Keywords: Low-Field MRI, Low-Field MRI

Motivation: 0.55T MRI may be a promising platform for quantitative multiparametric liver imaging with improved cost-effectiveness and robustness.

Goal(s): This study demonstrates the feasibility of rapid free-breathing 3D MRI of the liver with simultaneous quantification of PDFF, R2*, and water-specific T1 at 0.55 Tesla.

Approach: We tested free-breathing GraspT1-Dixon sequence with in vivo experiment and the quantitative maps are validated using R2* and PDFF phantoms.

Results: We show that (1)the estimated parameters are accurate; (2)the influence of fat on liver T1 mapping can be effectively mitigated to ensure accurate and robust T1 quantification; and (3)R2* mapping may be insensitive to respiratory motion at 0.55T.

Impact: 0.55T MRI offers a cost-effective platform for quantitative multiparametric MRI of the liver to improve the management of various chronic disease conditions. In particular, the improved magnetic field homogeneity at 0.55T may enable more robust estimation of R2* maps.

Introduction

Quantitative MRI holds great promise in improving the identification and characterization of chronic liver diseases. MRI-derived biomarkers such as proton density fat fraction (PDFF) and T2* (or R2*) have been well established for quantitative assessment of liver fat and iron depositionp[1,2]. T1 relaxation is another MRI parameter that may offer value as biomarker for inflammation and fibrosis[3]. Recent studies have shown that water-specific T1 mapping may enable more accurate T1 estimation in the liver[4–8]. The purpose of this work was to develop and test a rapid free-breathing 3D MRI technique for simultaneous quantification of PDFF, R2*, and water-specific T1 of the liver in ~5 minutes at 0.55 Tesla.

Methods

Rapid Free-Breathing 3D Quantitative MRI
The proposed technique, called GraspT1-Dixon, employs an inversion-recovery (IR)-prepared 3D golden-angle stack-of-stars sequence with advanced iterative reconstruction that enforces combined low-rank subspace and spatiotemporal sparsity constraints8–10. During data collection, the IR preparation is periodically applied, followed by multi-echo acquisition to achieve fat/water separation at different inversion times (TIs).

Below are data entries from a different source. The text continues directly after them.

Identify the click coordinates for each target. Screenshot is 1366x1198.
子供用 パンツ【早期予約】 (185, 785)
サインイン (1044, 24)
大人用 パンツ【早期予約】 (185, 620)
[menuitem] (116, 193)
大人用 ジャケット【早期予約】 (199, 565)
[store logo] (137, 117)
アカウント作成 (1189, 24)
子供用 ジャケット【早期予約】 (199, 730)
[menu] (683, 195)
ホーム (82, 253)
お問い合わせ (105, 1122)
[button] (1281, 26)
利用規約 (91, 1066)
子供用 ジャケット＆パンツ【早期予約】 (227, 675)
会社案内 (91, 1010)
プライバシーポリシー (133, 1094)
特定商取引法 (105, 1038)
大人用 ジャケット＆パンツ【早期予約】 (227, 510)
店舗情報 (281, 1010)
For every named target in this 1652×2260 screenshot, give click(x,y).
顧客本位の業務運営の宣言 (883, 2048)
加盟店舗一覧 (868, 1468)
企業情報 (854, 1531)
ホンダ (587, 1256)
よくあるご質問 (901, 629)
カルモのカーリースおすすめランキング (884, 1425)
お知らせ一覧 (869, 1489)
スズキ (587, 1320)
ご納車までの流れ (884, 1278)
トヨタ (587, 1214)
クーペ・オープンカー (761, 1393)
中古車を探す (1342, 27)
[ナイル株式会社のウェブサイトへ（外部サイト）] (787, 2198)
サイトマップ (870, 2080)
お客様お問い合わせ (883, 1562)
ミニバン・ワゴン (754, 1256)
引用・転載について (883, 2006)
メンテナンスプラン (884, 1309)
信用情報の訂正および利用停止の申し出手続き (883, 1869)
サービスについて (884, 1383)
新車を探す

This enables simultaneous estimation of the PDFF, R2*, and water-specific T1 relaxation in a single scan.

Phantom Experiments
Phantom studies were performed on a clinical 0.55T MRI scanner (MAGNETOM Free.Max, Siemens Healthineers) for validating the R2* and PDFF estimation using a commercial fat-free R2* phantom (FerriScan Phantom Pack) and a commercial fat/water-mixed phantom (Calimetrix, Madison, WI). Imaging parameters for GraspT1-Dixon were as follows: FOV=380x380, matrix size=192x192, slice thickness=6mm, number of slices=16, number of echoes=6, TR/TE1/ΔTE/TE6=14.7/1.96/2.15/12.7ms, flip angle=5°, number of IR preparations=40, and total acquisition time (TA)=5:12 min.
For comparison, two regular multi-echo stack-of-stars acquisitions without IR preparation were performed. The first scan used identical imaging parameters to GraspT1-Dixon, resulting in a shorter scan time of 3:34 min. The second scan used larger echo spacing with TR/TE1/ΔTE/TE6=32/2/5.6/30ms and TA=7:46 min.

In-Vivo Experiments
In-vivo data were collected from three human subjects: one dataset using a 0.55T Free.Max system, and another dataset using a prototypic 0.55T system (ramped-down MAGNETOM Aera, Siemens Healthineers). Imaging parameters for GraspT1-Dixon scans were kept consistent with the phantom experiments, except for a shorter TR (14ms) and TA (5:00 min). In addition, non-IR multi-echo stack-of-stars scans were performed using the same imaging parameters as GraspT1-Dixon, with periodically inserted 2D navigators to enable motion compensation. All data were acquired during free breathing.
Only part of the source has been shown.